Just Beyond: The Scare SchoolJust Beyond: The Scare School

Writer: R.L. Stine
Artists: Kelly & Nichole Matthews
Letterer: Mike Fiorentino
Cover Artist: Julian Totino Tedesco
Publisher: KaBOOM!

I was curious and optimistic when I heard of the BOOM! Studios release of a series of graphic novels written by R.L. Stine. Stine’s popular Goosebumps series had been a staple of my childhood and I remember fondly reading those books in my room at night and getting small shivers of fright and bursts of laughter when the stories were good. They were fun to read for the most part, had enough twists and supernatural elements to entertain, were mysterious enough to be good entry level thrillers and, more importantly, they helped get me exposed to more interesting and more complex thriller and horror literature.

Goosebumps gave me an appetite for the supernatural which fueled my teenage reads of King, Lovecraft, Rice, Poe, Jackson, Christie and countless others. It was a gateway book series to move onto better books. This move away from Goosebumps wasn’t something that happened to me alone; sales of the series were strong for a few years in the mid-90s and plummeted in early 2000. The audience fled and didn’t really come back despite multiple attempts at reinvigorating the brand. The idea of a graphic novel, a format popular with today’s youth*, felt like a stroke of genius and the exact thing this series needed to come back from the dead.

In this first graphic novel, Just Beyond: The Scare School (hereafter Scare School), a group of three 12-year-olds in old-fashioned clothes are trying to escape a school by trying to blend in with the students and avoid getting caught by intimidating robot-dogs (called Drogg in a surprisingly self-aware pun). While their escape doesn’t go as planned, they interact with three students, Jess, Josh and Marco, who end up being embroiled in their nightmarish story about what happens at the nightmarish Scare Middle School. They are soon embroiled in a tense escape of their own that will change their life forever.

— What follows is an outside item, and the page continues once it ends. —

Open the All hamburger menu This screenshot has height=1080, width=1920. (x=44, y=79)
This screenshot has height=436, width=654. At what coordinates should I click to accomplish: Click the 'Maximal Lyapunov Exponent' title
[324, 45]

The biggest hurdle to Scare School is that the frights and laughs of the typical R.L. Stine’s books didn’t translate very well to the illustrated page. Part of it may be that the charm of Goosebumps lied in the unseen and in the connection with the protagonist. You can read a description of a monster and imagine how that monster would look like, letting your imagination fill the blanks. But in Scare School, the spookiest parts are illustrated, leaving very little to the imagination.

The requirement of an illustrated tale means you have to sacrifice uncertainty for visual clarity and it did a disservice to the book. The story does have a twist in that the characters we are first introduced to aren’t our protagonists, the story takes a sharp turn and focus it’s attention on Jess, Josh and Marco rather than the two characters we meet in the beginning. This puts a bit of distance between the reader and the story. Knowing the fate of these characters raise the stakes for our trio of young students, and it is a good twist, but it also means we focus a shocking amount of time on characters we can’t really get attached to.

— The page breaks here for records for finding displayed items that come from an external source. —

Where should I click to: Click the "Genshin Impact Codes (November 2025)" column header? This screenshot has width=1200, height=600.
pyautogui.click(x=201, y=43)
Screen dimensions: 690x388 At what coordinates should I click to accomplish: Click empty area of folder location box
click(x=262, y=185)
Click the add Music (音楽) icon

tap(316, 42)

Artists Kelly and Nichole Matthews provide a solid structure for this graphic novel. Their figures are expressive, movement is clear, character design is interesting, colours and lighting are sharp. BOOM! Studios picked the perfect pair of artists to bring this book to life. There’s a cleanliness to their lines that makes this book very appealing. What mitigates their strength is the need for clarity I’ve mentioned earlier, it leaves little to the imagination, but it

There are a lot of positives about the book. I was pleasantly surprised to see this it appear in the top 500 bestselling comics of 2019. It’s tricky; I’m not sure that Scare School balances the multiple aspects of spookiness, fantasy, adventure and fun as well as it could. It’s also a very short book, which doesn’t help in building tension. As readers, we don’t get to spend enough time with the characters.

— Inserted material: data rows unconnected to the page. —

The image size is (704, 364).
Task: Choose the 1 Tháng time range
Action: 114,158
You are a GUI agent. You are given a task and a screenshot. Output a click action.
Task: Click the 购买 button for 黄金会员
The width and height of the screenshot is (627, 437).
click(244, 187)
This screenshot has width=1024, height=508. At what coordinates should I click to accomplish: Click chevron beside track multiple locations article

However, this graphic novel is enjoyable and there is plenty of room for improvement, I think they’ll get there and make a stellar book in their upcoming second entry. The second graphic novel Just Beyond: The Horror at Happy Landings looks like a major improvement already. As to whether or not it continues to appeal to younger readers in a world of Dog Man and of Raina Telgemeier’s hits, we’ll just have to wait and see.

*I can’t believe how old I felt writing “the youth” in a review. I felt my beard turn grey and my hairline receding.